What You See Is Not What You Get: Experiments in fooling neural nets
17 Aug 2017 | What do you see?Image Recognition has penetrated our everyday lives, from small conveniences such as searching by images and tagging photos to self driving cars. But even with all these advances, the neural nets used for these tasks still remain “naive” and can be easily fooled
What do you see when you see the images below?
A Panda? Congratulations! You are smart!
But neural networks are not as smart as you. It turns out that even with all that terabytes of training, we can easily fool them into thinking what we want them to think. Inception V3, one of the most sophisticated image classifiers (42 layers deep), classified the first image as a space shuttle and the second one as a soccer ball
First, let’s take a quick look at how neural networks work to understand how we can trick them
Table of Contents
Neural networks
Brief overview
A neural network, as the name suggests, is a network of neurons (nodes). Every node has a weight attached to it.
The working of a neural net can be summarized as follows:
- Weights of every node are randomly initialized
- Every node takes a weighted sum of its inputs and passes it (as output) to the next layer after applying an activation function
- The output of the last layer forms our final output
- This output is compared with our expected value in terms of a loss function
- We then tweak the weights of each node in a way that would make our generated output as similar as possible to our actual output
- We continue this process until our error is sufficiently small
In image classification
For image classification, Neural networks in very simple terms are functions — functions that take in an image and output a list of probabilities for each of the classes available. But since there would be 1000 values given 1000 classes, neural networks combine these values into one value: the loss function as stated above.
The loss function for each image depends on the actual correct output for the image. So in our case of a panda, the actual probabilities should be y [where y is a list containing probability of each class] with \(y_{panda} = 1\) and 0 for all the remaining classes. Initially, with random weights, suppose the neural network has output probabilities p, then the loss function can be defined as:
\[L = - \sum_i{y_i \log{p_i}}\]As every other term in y is 0 except \(y_{panda}\), the value returned by the loss function is \(−\log{p_{panda}}\)

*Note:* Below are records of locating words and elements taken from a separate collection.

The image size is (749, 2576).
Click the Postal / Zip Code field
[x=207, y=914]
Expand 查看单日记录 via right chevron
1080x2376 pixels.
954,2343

This error is propagated to every node and its weight is changed in a way that minimizes this error. This algorithm is called as the backpropagation algortihm Eventually, after repeating the process with several images, the net begins to learn the weights for accurately classifying images.
Fooling the net
Now what happens if we:
- Fed our original (panda) image as input
- Took a completely different image (say, a soccer ball) as our target
The neural net would learn weights to recognize a panda as a soccer ball. But as the net was already probably trained on thousands of panda images, the probability of it recognizing a panda as a ball increases only slightly
But what if, we calculated the loss, and instead of modifying the weights we modify our original image in a way that minimizes this loss? This is the intuition behind fooling a neural net. As it turns out, doing the above is fairly simple and can be done in a few lines of code:
# how likely is the image of the target class (soccer ball)
# get ids from https://gist.github.com/yrevar/942d3a0ac09ec9e5eb3a
probability_fn = output_layer[0, 805]
# The gradient for the same
gradient_fn = keras.gradients(probability_fn, input_layer)[0]
get_probability_and_gradient = keras.function([input_layer, keras.learning_phase()], [probability_fn, gradient_fn])
probability = 0.0
# until at least 90% confidence:
while probability < 0.90:
# probablity and gradients
probability, gradients = get_probability_and_gradient([image, 0]) # 0 for learning mode
# Move the image towards fooling the model
image += gradients * 0.3 # learning_rate
Eventually the image (panda) would be modified into an image which the selected neural net would believe to be a soccer ball. By placing appropriate constraints while modifying the image, the changes can be made completely invisible to humans.
Results
Implications
- As we are manipulating pixels of the image, it is possible to fool systems even when the image is printed out on a paper. Thus fooling cameras and other sensors is easily possible.
- If two or more neural nets were trained using the same data, all of these would be fooled by the generated image.
Security implications
- Bypassing security systems using face detection (door lock, phone lock systems).
- Tricking cheque scanner machines.
- Can be used in black hat seo techniques.
- Tricking self-driving cars into seeing red light as green light.
Tips to overcome fooling attempts
- Generate adversarial images and add them to your training data, to make your system more resistant.
- Use input transformations. These techniques are an effective defence against both Gray-Box and Black-Box attacks. [C. Guo, 2017]
- Use distillation as a defence mechanism. [N. Papernot, 2017]